Furthermore, some experts suggest the virus may have pulled forward a trend that was going to happen anyway: “We could see a longer-term acceleration in enabling information worker productivity outside the traditional office environment,” Citi Research analyst Walter Pritchard wrote on Thursday. Companies like Zoom Video, Slack, OKTA, and many more are increasingly allowing workers to access corporate tools remotely.

The point is that this market noise could very well serve as a transition to the next leg higher, much as every other major correction in the last ten years.

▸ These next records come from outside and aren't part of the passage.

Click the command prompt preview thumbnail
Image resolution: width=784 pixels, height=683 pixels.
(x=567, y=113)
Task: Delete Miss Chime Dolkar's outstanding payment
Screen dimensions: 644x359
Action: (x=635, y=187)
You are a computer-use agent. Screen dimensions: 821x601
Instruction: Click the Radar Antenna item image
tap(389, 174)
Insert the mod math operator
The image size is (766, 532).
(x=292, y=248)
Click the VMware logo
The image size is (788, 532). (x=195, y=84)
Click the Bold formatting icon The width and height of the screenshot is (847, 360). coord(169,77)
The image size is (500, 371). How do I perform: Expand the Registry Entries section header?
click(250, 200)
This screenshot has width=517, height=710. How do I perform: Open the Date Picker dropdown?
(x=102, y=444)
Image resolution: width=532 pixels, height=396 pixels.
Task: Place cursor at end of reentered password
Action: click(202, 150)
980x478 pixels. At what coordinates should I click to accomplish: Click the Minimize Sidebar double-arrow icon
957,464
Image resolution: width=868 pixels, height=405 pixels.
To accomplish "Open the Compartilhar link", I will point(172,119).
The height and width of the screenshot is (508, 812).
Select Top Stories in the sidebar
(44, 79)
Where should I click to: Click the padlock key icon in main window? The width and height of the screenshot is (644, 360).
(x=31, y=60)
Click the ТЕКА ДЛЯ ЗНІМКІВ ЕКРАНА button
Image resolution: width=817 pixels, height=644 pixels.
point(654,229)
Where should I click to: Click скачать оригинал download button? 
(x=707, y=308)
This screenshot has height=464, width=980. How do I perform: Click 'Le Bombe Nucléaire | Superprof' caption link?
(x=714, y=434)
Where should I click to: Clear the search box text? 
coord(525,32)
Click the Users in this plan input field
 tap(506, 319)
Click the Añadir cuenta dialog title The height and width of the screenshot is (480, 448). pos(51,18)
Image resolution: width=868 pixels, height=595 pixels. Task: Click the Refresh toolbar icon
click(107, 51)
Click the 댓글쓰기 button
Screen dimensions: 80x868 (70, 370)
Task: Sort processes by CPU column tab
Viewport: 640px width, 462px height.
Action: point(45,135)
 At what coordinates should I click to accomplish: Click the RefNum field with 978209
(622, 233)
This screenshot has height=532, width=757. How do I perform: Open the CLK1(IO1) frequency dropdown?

The “hidden” rally on Friday
When markets freefall for a few days you learn to expect a bounce back that recoups somewhere around 50% of the previous fall. On Thursday the market tried to stage a “relief rally” but failed. This set up Friday’s brutal open, where the market was down around -4% at the low. Then the rally finally took hold: by day-end it had turned the S&P’s -4% into a run-of-the-mill 0.8% loss. More still, the tech-heavy NASDAQ exchange finished in positive territory on Friday! Expect the rally to carry on for a few more days this week—possibly explosively—before the market finally catches its breath.

Our expectation remains that it’ll stay a “noisy” market that makes fluctuations in the short-term unpredictable. Even the deluge of bad news last week precipitated the talk of the Federal Reserve and a possible interest rate cut, (among other policy tools at its disposal).

We have learned over the years that whoever coined the phrase “Don’t fight the Fed” was a wise individual. We’ve seen various reports that corona virus growth rates have slowed. Still, given historical incidence, odds are that the virus becomes much less of a perceived threat in the coming weeks which in turn could set us up for a crazy liquidity-driven rally later this year.

As we often conclude, the future of the market is uncertain and confusion around the coronovirus and its effect on the global economy is ever-present. We will continue to monitor our key market and economic indicators and adapt portfolios based on the prevailing trends. Clients should know that we are currently conservatively positioned in this volatile time and are prepared to take action as information comes available to us.